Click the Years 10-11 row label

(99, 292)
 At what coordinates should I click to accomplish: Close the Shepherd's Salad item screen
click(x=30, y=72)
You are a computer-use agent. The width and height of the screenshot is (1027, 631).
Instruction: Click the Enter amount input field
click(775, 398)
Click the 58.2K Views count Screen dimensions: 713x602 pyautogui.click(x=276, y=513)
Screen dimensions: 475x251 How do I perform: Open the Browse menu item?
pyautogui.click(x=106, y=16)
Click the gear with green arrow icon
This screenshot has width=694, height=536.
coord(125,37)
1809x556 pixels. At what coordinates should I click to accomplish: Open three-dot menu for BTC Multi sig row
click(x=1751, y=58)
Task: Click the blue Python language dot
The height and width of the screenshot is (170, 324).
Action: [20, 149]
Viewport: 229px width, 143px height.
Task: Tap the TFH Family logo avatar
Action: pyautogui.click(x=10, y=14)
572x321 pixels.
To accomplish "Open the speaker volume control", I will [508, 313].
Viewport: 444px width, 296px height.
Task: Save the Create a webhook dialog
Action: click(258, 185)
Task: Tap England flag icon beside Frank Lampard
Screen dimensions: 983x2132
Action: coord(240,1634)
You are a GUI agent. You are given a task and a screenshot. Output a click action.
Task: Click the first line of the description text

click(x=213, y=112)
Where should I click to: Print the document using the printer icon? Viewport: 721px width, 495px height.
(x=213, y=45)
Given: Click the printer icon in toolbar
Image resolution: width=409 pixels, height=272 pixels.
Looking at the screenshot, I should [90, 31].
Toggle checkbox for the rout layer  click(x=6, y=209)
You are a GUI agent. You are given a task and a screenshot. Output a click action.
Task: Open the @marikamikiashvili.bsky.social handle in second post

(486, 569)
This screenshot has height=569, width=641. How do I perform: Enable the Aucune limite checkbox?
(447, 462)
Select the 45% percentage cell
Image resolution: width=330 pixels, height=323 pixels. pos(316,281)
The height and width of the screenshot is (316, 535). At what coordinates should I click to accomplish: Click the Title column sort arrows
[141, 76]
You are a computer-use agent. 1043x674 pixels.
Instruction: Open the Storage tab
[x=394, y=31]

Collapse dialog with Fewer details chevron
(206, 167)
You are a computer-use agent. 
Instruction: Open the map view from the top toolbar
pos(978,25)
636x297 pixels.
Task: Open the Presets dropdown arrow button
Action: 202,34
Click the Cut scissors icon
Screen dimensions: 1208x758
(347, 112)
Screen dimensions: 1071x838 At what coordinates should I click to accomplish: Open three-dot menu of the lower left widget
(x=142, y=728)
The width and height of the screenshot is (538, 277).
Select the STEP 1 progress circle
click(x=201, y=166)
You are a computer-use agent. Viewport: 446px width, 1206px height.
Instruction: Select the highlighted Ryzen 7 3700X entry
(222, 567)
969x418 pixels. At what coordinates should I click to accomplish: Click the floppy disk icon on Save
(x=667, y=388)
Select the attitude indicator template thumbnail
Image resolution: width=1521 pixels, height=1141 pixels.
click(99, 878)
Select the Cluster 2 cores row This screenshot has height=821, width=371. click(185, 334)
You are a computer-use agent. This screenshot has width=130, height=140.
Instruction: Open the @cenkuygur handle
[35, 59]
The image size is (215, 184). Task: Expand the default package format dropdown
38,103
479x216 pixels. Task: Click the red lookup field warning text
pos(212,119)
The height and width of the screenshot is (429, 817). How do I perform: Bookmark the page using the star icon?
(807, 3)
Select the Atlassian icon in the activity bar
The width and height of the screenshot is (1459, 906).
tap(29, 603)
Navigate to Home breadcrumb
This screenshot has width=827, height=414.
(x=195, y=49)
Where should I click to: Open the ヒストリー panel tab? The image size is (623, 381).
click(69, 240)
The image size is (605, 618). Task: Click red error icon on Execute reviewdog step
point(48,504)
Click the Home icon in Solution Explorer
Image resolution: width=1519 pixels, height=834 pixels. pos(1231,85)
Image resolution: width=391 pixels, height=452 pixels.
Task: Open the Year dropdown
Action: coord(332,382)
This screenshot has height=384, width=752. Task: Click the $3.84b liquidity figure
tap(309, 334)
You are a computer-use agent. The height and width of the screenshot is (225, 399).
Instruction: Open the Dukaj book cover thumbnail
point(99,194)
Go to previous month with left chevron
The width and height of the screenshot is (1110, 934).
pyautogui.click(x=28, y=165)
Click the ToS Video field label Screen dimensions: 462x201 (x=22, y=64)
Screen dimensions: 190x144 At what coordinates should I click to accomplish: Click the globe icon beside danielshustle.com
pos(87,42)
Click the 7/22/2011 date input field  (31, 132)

(WORK REQUIRED)
For the span from the line containing "Select the Cluster" through the last line of the entries above, transcribe each line exactly and leave out everything else.

(EXERCISE OUTPUT)
Select the Cluster 2 cores row This screenshot has height=821, width=371. click(185, 334)
You are a computer-use agent. This screenshot has width=130, height=140.
Instruction: Open the @cenkuygur handle
[35, 59]
The image size is (215, 184). Task: Expand the default package format dropdown
38,103
479x216 pixels. Task: Click the red lookup field warning text
pos(212,119)
The height and width of the screenshot is (429, 817). How do I perform: Bookmark the page using the star icon?
(807, 3)
Select the Atlassian icon in the activity bar
The width and height of the screenshot is (1459, 906).
tap(29, 603)
Navigate to Home breadcrumb
This screenshot has width=827, height=414.
(x=195, y=49)
Where should I click to: Open the ヒストリー panel tab? The image size is (623, 381).
click(69, 240)
The image size is (605, 618). Task: Click red error icon on Execute reviewdog step
point(48,504)
Click the Home icon in Solution Explorer
Image resolution: width=1519 pixels, height=834 pixels. pos(1231,85)
Image resolution: width=391 pixels, height=452 pixels.
Task: Open the Year dropdown
Action: coord(332,382)
This screenshot has height=384, width=752. Task: Click the $3.84b liquidity figure
tap(309, 334)
You are a computer-use agent. The height and width of the screenshot is (225, 399).
Instruction: Open the Dukaj book cover thumbnail
point(99,194)
Go to previous month with left chevron
The width and height of the screenshot is (1110, 934).
pyautogui.click(x=28, y=165)
Click the ToS Video field label Screen dimensions: 462x201 (x=22, y=64)
Screen dimensions: 190x144 At what coordinates should I click to accomplish: Click the globe icon beside danielshustle.com
pos(87,42)
Click the 7/22/2011 date input field  (31, 132)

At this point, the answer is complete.